__Task to complete__.
Reproduce the following records line for line, with no changes.
** Begin **
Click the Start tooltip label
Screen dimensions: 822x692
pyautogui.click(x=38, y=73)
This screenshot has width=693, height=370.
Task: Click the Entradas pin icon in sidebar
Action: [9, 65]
** End **
__Solution__.
Click the Start tooltip label
Screen dimensions: 822x692
pyautogui.click(x=38, y=73)
This screenshot has width=693, height=370.
Task: Click the Entradas pin icon in sidebar
Action: [9, 65]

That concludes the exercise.